→ Work request: Leaving out every picture, please repeat exactly the line that contains "1497x812 pixels. How" and each line after it through the final line below.
- - - -
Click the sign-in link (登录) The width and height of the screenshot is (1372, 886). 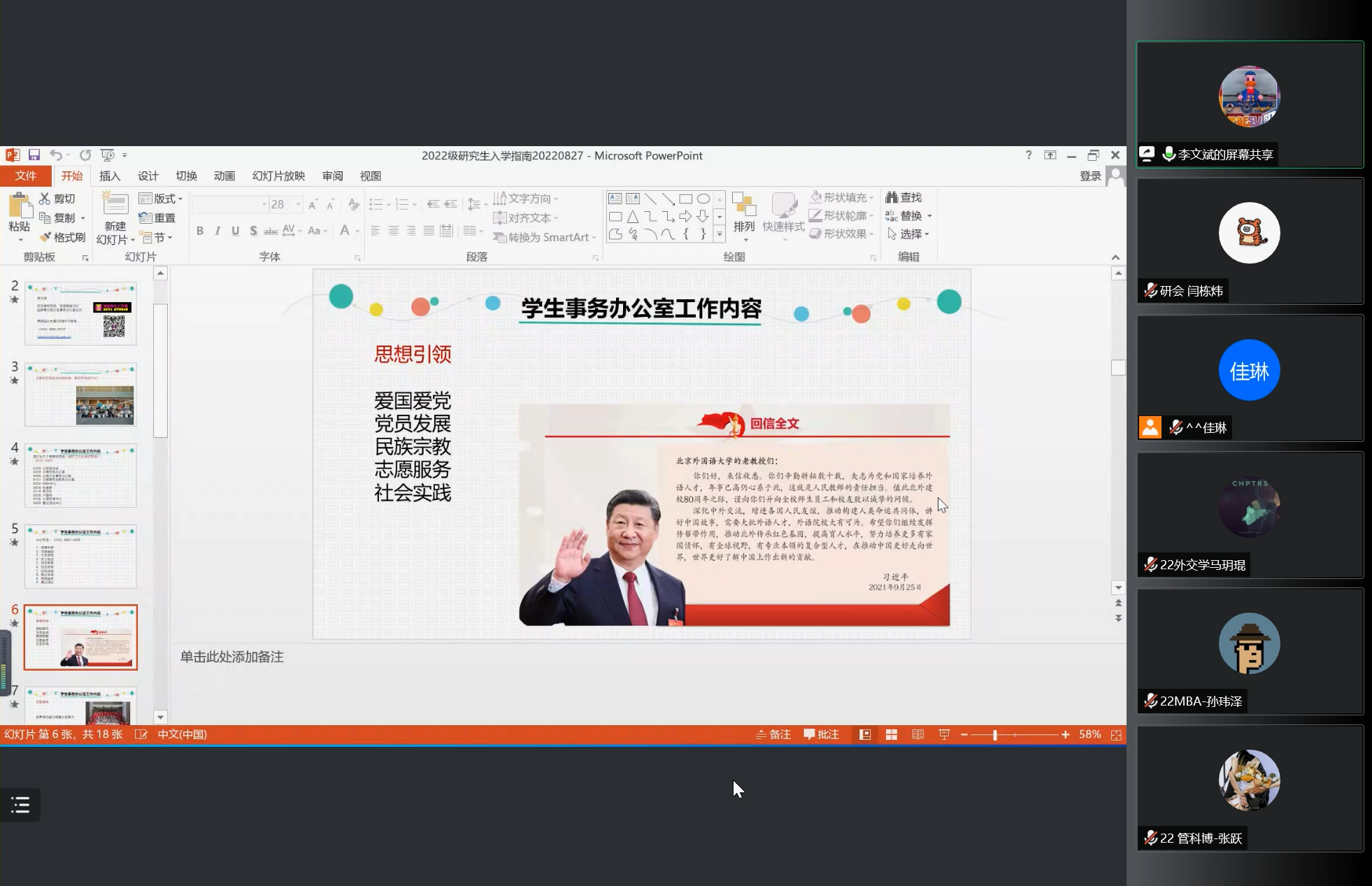click(1090, 176)
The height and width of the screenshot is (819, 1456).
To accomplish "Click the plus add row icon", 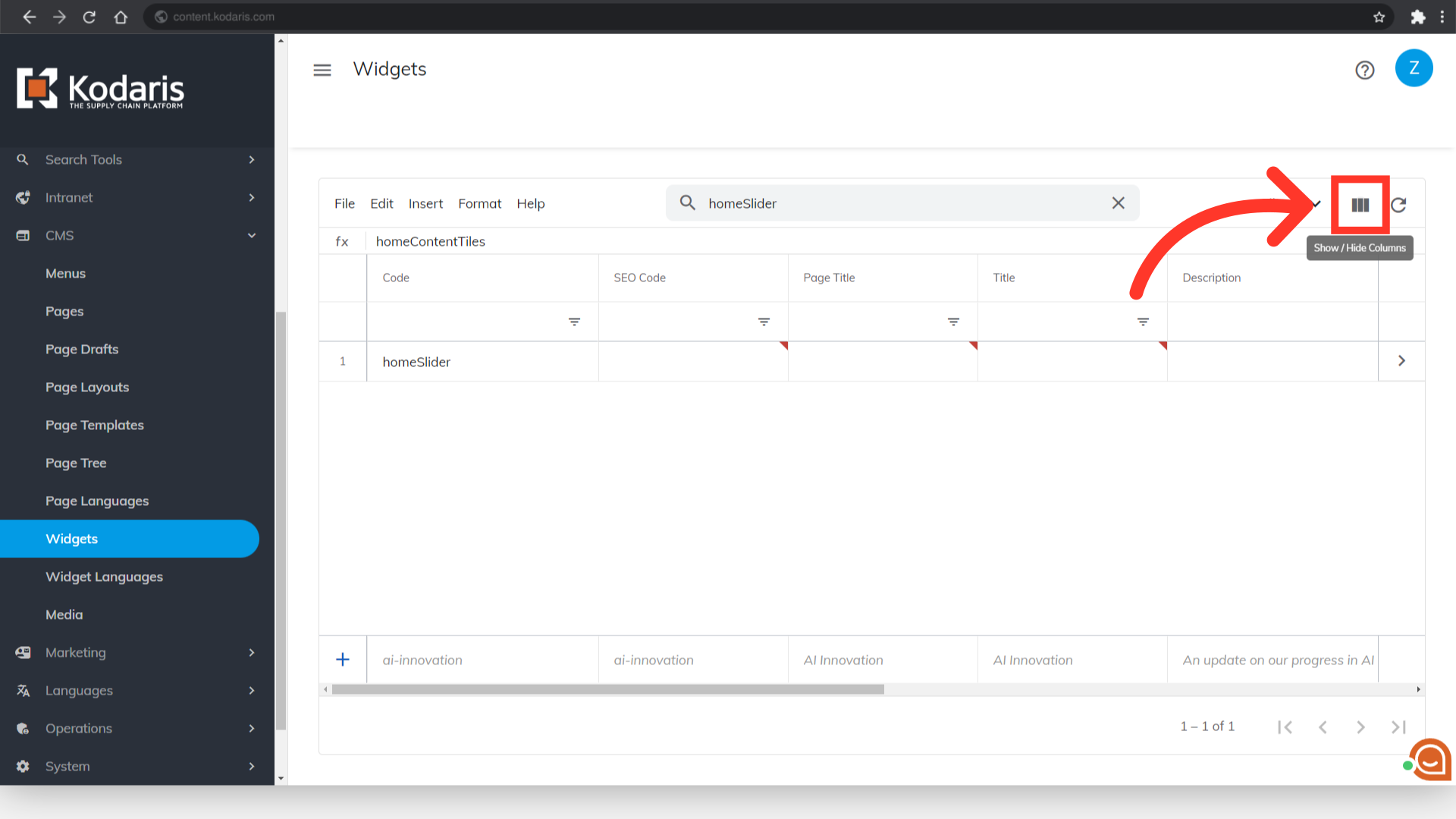I will point(343,660).
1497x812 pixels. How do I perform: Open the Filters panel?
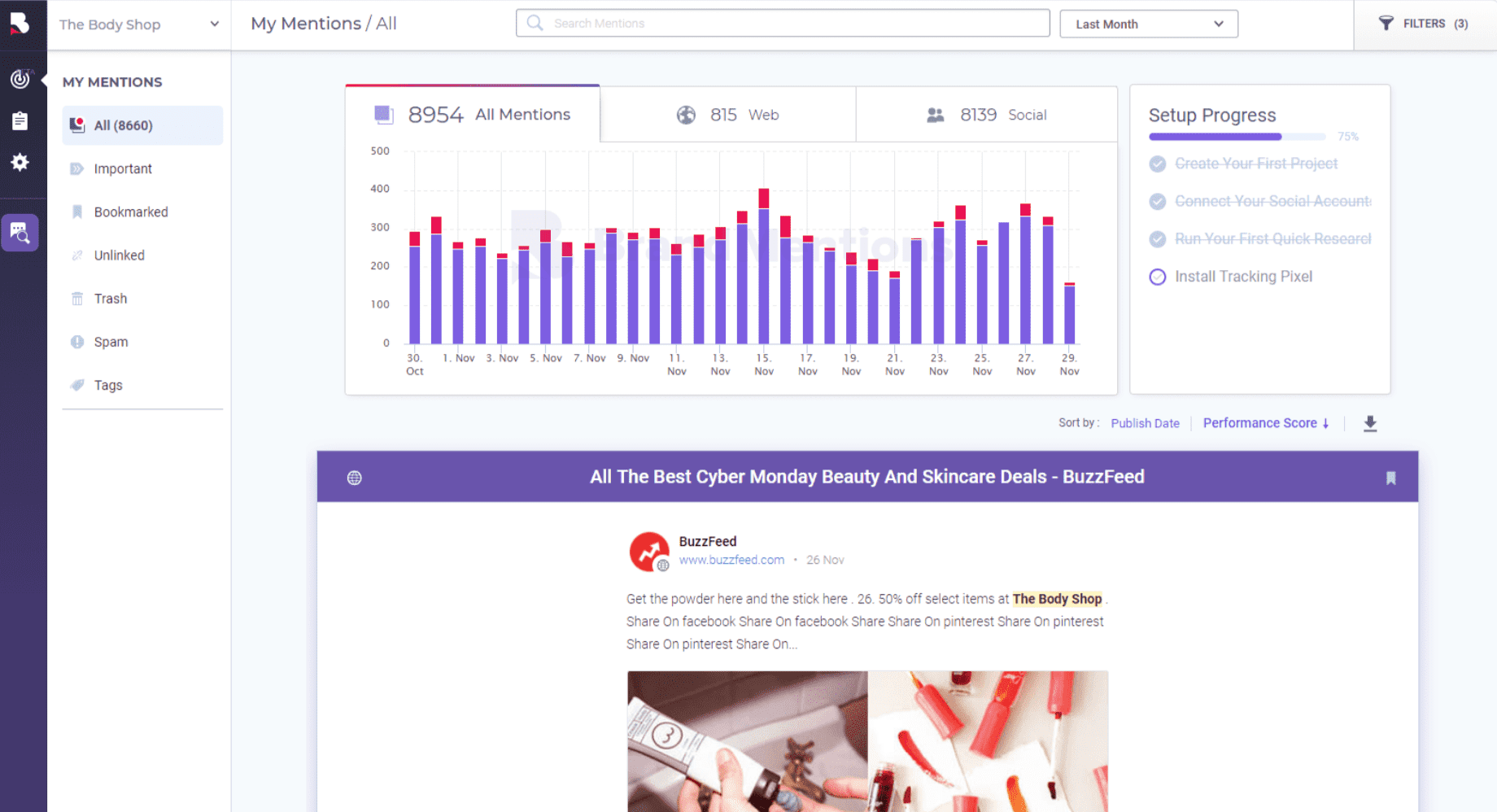(1422, 23)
- - - -
→ The answer:
1497x812 pixels. How do I perform: Open the Filters panel?
(1422, 23)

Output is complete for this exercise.